### [作業内容]
1. 成人の日のコラムによると、成人の日を定めた祝日法は何年に公布されましたか?
2. 成人の日のコラムのうち、「1. 1.1月第2月曜日は「成人の日」」から「在の日程に変更となりました。」までをすべて一字一句そのまま書き出してください。
3. 成人の日のコラムの目次にはどんな見出しが並んでいますか?すべて挙げてください。

コラム

成人の日と心理学の関係

2025.1.14 心理
  • メンタルケア心理専門士(R)
  • 発達心理学
  • こころ検定1級
  • 心理

成人の日と心理学には、どのような関係があるのでしょうか

 

【目次】

  1. 1.1月第2月曜日は「成人の日」
  2. 2.発達心理学からみる成人について
  3. 3.青年期の心理学的な研究について
  4. 4.まとめ

 

1.1月第2月曜日は「成人の日」

日本では365日の全てに何らかの記念日が制定されています。1月の第2月曜日は「成人の日」に制定されています。これは、国民の祝日の1つであり、1948年に公布された祝日法で定められたものです。成人の日は大人になったことを自覚し、自ら生き抜こうとする青年を祝い、励ますことを主な目的としています。なお、1999年までは成人の日は毎年1月15日となっていました。しかし、ハッピーマンデー制度導入に伴い、翌年の2000年から1月の第2月曜日という現在の日程に変更となりました。

### [提供データ]
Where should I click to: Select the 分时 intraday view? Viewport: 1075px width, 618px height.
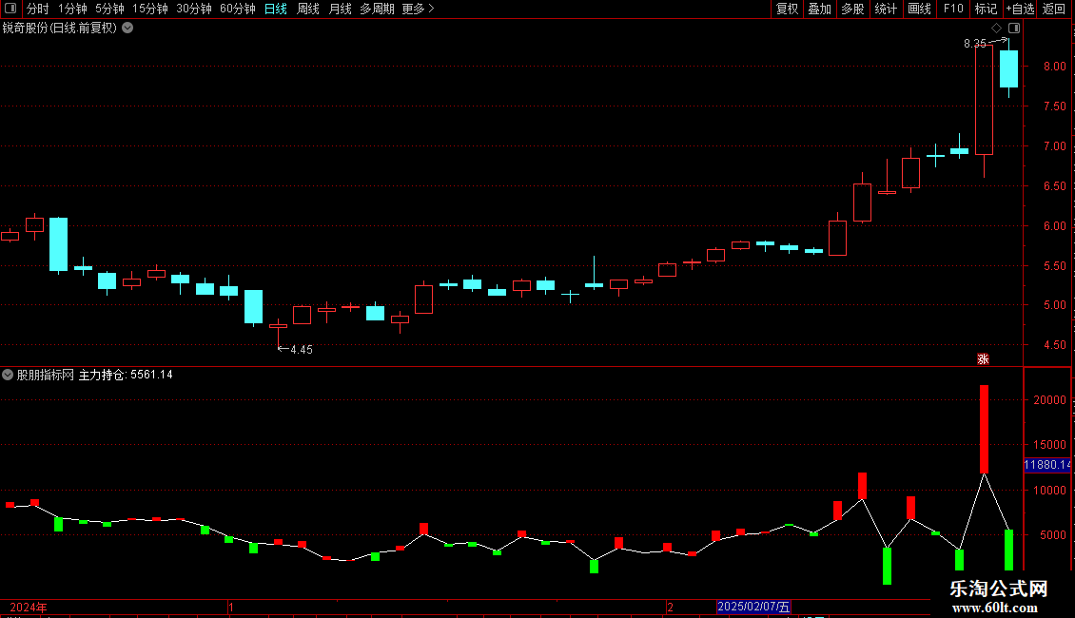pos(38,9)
---
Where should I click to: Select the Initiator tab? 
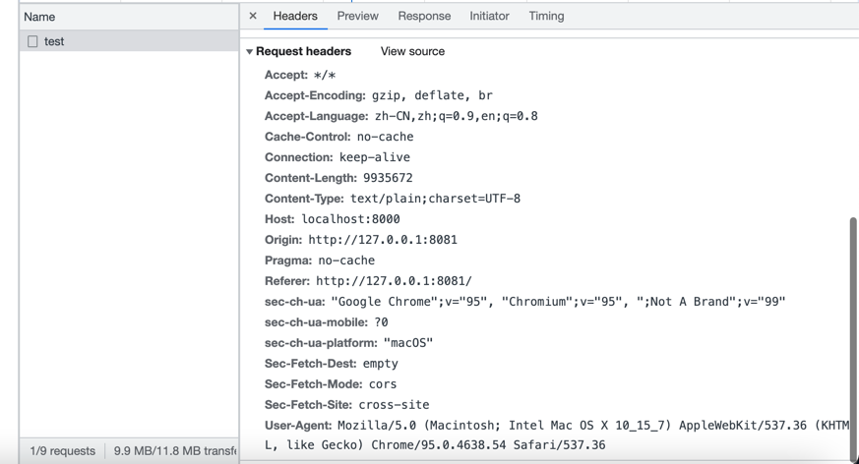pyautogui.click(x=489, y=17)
...
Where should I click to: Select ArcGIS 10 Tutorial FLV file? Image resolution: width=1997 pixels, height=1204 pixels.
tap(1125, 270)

### [作業別の解答]
1. 1948年です。

2.
1. 1.1月第2月曜日は「成人の日」
  2. 2.発達心理学からみる成人について
  3. 3.青年期の心理学的な研究について
  4. 4.まとめ

 

1.1月第2月曜日は「成人の日」

日本では365日の全てに何らかの記念日が制定されています。1月の第2月曜日は「成人の日」に制定されています。これは、国民の祝日の1つであり、1948年に公布された祝日法で定められたものです。成人の日は大人になったことを自覚し、自ら生き抜こうとする青年を祝い、励ますことを主な目的としています。なお、1999年までは成人の日は毎年1月15日となっていました。しかし、ハッピーマンデー制度導入に伴い、翌年の2000年から1月の第2月曜日という現在の日程に変更となりました。

3.
- 1月第2月曜日は「成人の日」
- 発達心理学からみる成人について
- 青年期の心理学的な研究について
- まとめ